BP announced today that it expects to complete the sale of its Carson Refinery and Southwest U.S. retail assets to Tesoro Corporation in the second quarter of this year now that the transaction has received U.S. Federal Trade Commission clearance.

Under the terms of the deal announced in August 2012, the assets include BP’s Carson, California refinery and related logistics and marketing assets in the region. Since that time, BP and Tesoro have been providing information to regulatory authorities to enable the parties to gain approval to complete the transaction for proceeds of approximately $2.5 billion.

“With FTC clearance, we have taken a significant step closer to completion of this sale and to the strategic refocusing of our U.S. fuels portfolio,” said Iain Conn, chief executive of BP’s global refining and marketing business. “I am very proud of the team’s work to achieve clearance of the sale and for consistently safe and high quality operations throughout the process. BP’s future U.S. fuels business soon will be firmly rooted around three, highly sophisticated northern refineries, which are crude feedstock-advantaged, and tied to strong marketing businesses.”
About BP in the US
BP has invested more in the United States over the last five years than any other oil and gas company. With more than $55 billion in capital spending between 2008 and 2012, BP invests more in the U.S. than in any other country. The company is the nation’s second largest producer of oil and gas, a major oil refiner and a leader in alternative energy sources. With 21,000 U.S. employees, BP supports nearly a quarter of a million domestic jobs through its business activities. For more information, visit www.bp.com

Note to editors

-The Carson Refinery is one of the largest on the U.S. West Coast, with a crude distillation capacity of 266,000 bpd. It became part of BP through the 2000 acquisition of ARCO. It employs over 1,100 staff and in total the divested business employs approximately 1,750 staff.
-The transaction includes the refinery and integrated terminals and pipelines, as well as marketing agreements with about 800 retail sites in Southern California, Arizona and Nevada.
-The refinery is located on 650 acres in Los Angeles County, near the Long Beach and Los Angeles Harbors. The refinery began operations in 1938. It processes crude oil from Alaska’s North Slope, the Middle East and West Africa. Processing equipment includes the largest fluid catalytic cracker in California, two cokers and distillate hydrocracking.
-BP’s 51 percent interest in a nominal 400 megawatt cogeneration facility located at the refinery is included in the sale.
-BP’s Wilmington Coke Calciner located about five miles from the refinery is also part of the sale. The plant occupies about 17 acres. The plant employs approximately 40 people and produces 350,000 metric tons of calcinated coke per year.

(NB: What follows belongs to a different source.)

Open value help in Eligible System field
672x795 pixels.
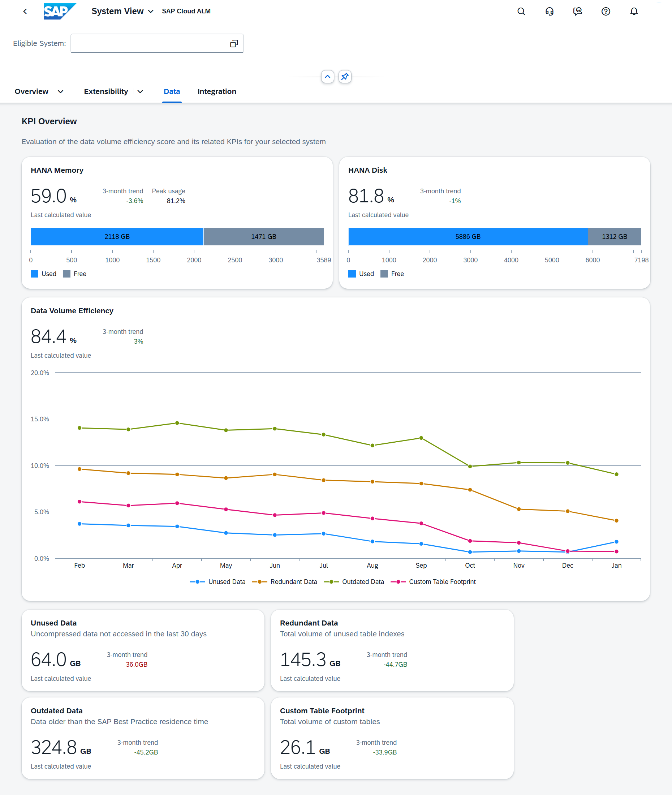(x=234, y=44)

-Logistics assets included in the sale include ownership of Berth 121 facility improvements and equipment, Marine Terminals 2 and 3 and the LA basin pipelines system that moves crude, products and intermediates to and from the refinery.
-Terminals included in the sale are Carson Crude, East Hynes, West Hynes, Hathaway, Carson Products, Colton, Vinvale and San Diego.
-BP is completing a number of major investments in its other US refineries, including a large investment program to transform its 413,000 bpd capacity Whiting, Ind., refinery to process heavy, sour crudes, expected to come on stream in the second half of this year; a recently-completed clean diesel upgrading project at its 234,000 bpd Cherry Point, Wash., refinery; and the recent start-up of a continuous catalytic reformer to the 160,000 bpd capacity Toledo, Ohio, refinery (a 50:50 joint venture with partner Husky Energy Inc.).
-BP will continue to maintain a number of business interests in California, including a large ARCO retail and logistics presence in the northern part of the state. BP will also continue the distribution and marketing of lubricants through its Castrol brand and remain active in the California natural gas and power sector. In addition, BP will also continue to support the development of renewable energy sources in California through its Global Biofuels Technology Center in San Diego, and the Energy Biosciences Institute at UC Berkeley.